Open stevekrouse opened 9 months ago

stevekrouse commented 9 months ago

We're in the business of letting users expose endpoints that call our to other API that they pay for. The whole point of running code to APIs with API keys on a server is that it's secure. However once you expose that endpoint to the world so that you can call it, what's to prevent the whole world from calling it?

For example, one of our best users is using us to wrap a API thing inside of a form, ie as you fill out the form, based on your zip code, it does some calculation. However he's terrified of a surprise crazy bill from the API because someone discovered his endpoint and abuses it. It's a good point! Right now it's really just security by obfuscation. Anyone could get free access to that API if they find it. What's the point of using Val Town even? He could almost put his API token right on the frontend!

So we could answer those questions:

We could really crush the SEO on this too and make this a wonderful evergreen resource. I bet folks are googling for this sort of thing all the time. We just need to figure out the right keywords.

stevekrouse commented 9 months ago

More context: https://discord.com/channels/1020432421243592714/1020432421243592717/1172197816744026204

stevekrouse commented 9 months ago

From @tmcw

If you have an application with users who authenticate to our application, and you want to drive part of that application with Val Town, the things that come to mind are:

JWT tokens If your app uses JWT tokens, you could theoretically set your JWT secret in your Val Town environment variables, which would allow us to decode JWT tokens that come with requests and verify your users sessions. This would require you pass the JWT tokens explicitly from the form or request - cookies for your application won't be sent with arbitrary requests to other domains.

Host referrer In an ideal world, you could check the referrer of the request and only allow front-end requests with a proper referrer to succeed – so if the request isn't coming from your.app.com, it'll get rejected.

Unfortunately, because of bad actors, referrers are kind of unreliable - I think that Safari gets rid of the path name and censors referrers, and some proxies might drop them entirely.
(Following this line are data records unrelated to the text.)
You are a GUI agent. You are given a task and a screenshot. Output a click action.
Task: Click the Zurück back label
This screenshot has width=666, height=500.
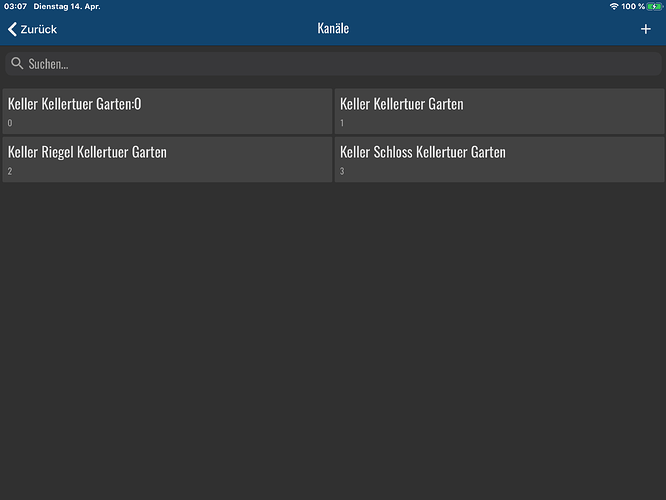pyautogui.click(x=39, y=29)
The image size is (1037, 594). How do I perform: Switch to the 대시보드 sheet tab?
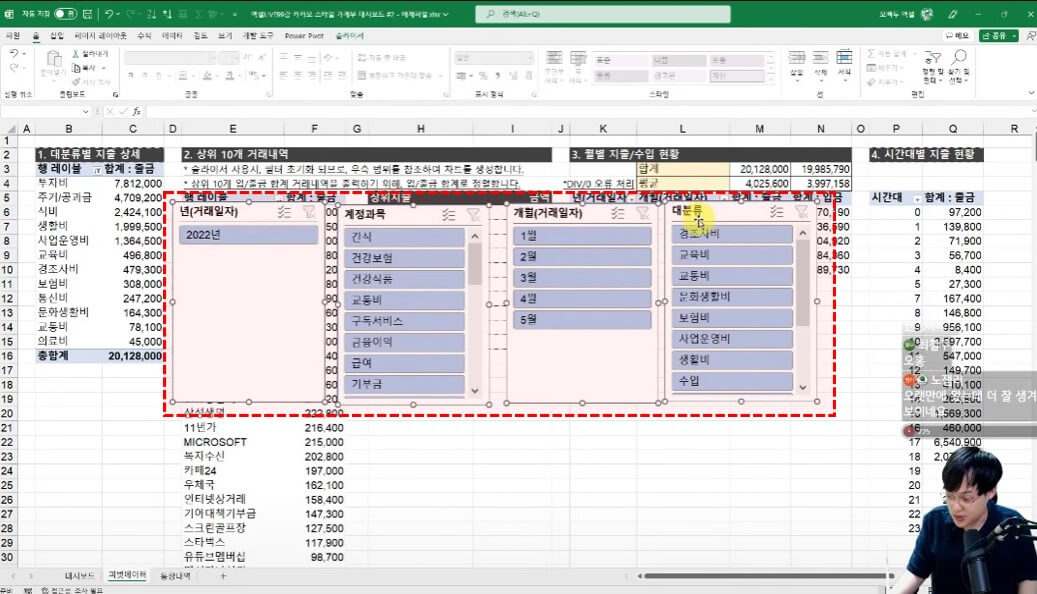coord(80,576)
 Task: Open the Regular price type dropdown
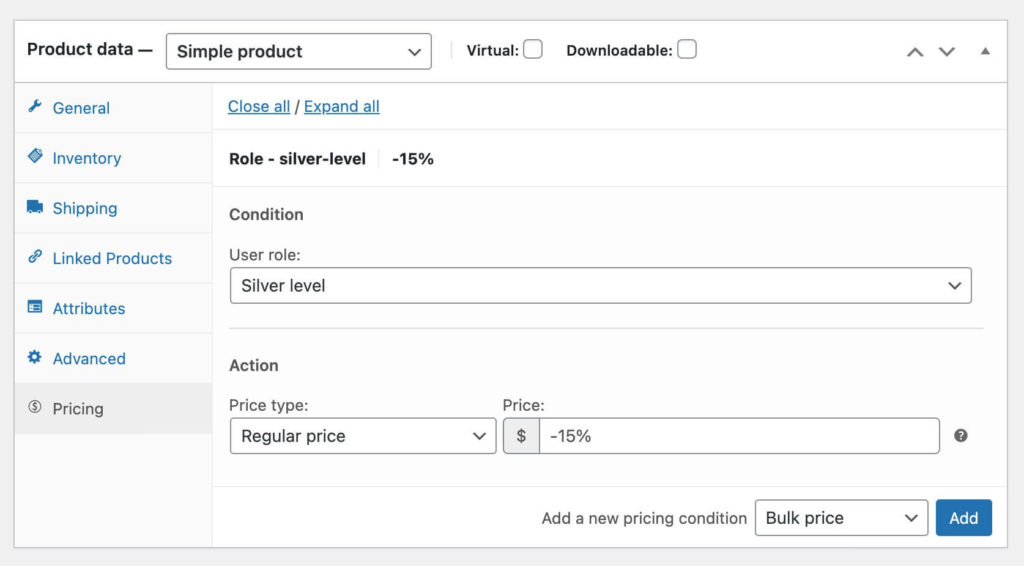tap(362, 435)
You might get some false negatives if you filter by referrer.

karfau commented 9 months ago

As soon as you find a way to serve the val from your own domain, the whole thing gets way simpler, since you get those cookies, and can block any access without cookies.

I guess that it already possible using cloudflare or some other tools, but didn't I hear somebody say your are working on integrating that into valtown?

stevekrouse commented 9 months ago

How do custom domains help you manage cookies? Wouldn't you still need to manage them in your code manually yourself? Or does Cloudflare somehow do this for you automatically for certain kinds of protection?

karfau commented 9 months ago

I'm aware that cloudflare access set's a cookie which is a jwt token. The identity provider it connects to is able to add some information to the cookie. we use that at work.

And also we were talking about "seccuring endoints", right, so if you have a custom domain that you can reach your val endpoint from, the endpoint would receive any properly configured cookie (*.domain.tldr) of the domain that hosts the frontend (could be the same, if vals also render the frontend)

stevekrouse commented 9 months ago

Yeah I think I understand. That makes sense

stevekrouse commented 8 months ago

Questions from @Xkonti:

The things discussed above protects a resource within a val but not the val user's limit of 10 or 100 runs per minute. Should we also come up with a way to protect that?

Exploiting a user's runs per minute hasn't happened yet and might not happen for a while. We can list it as a potential thing to worry about and assure users that it's unlikely and that if it happens they are not liable for it, and we will work with them to mitigate it if it happens. We also have cloudflare in front of all of our services which should mitigate a lot of similar such attacks

Is this a single large document or a collection of smaller documents?

I imagine it as a main document that links out to other smaller ones. It could start as a single document and grow into a folder. This is a pattern we've already seen in our docs.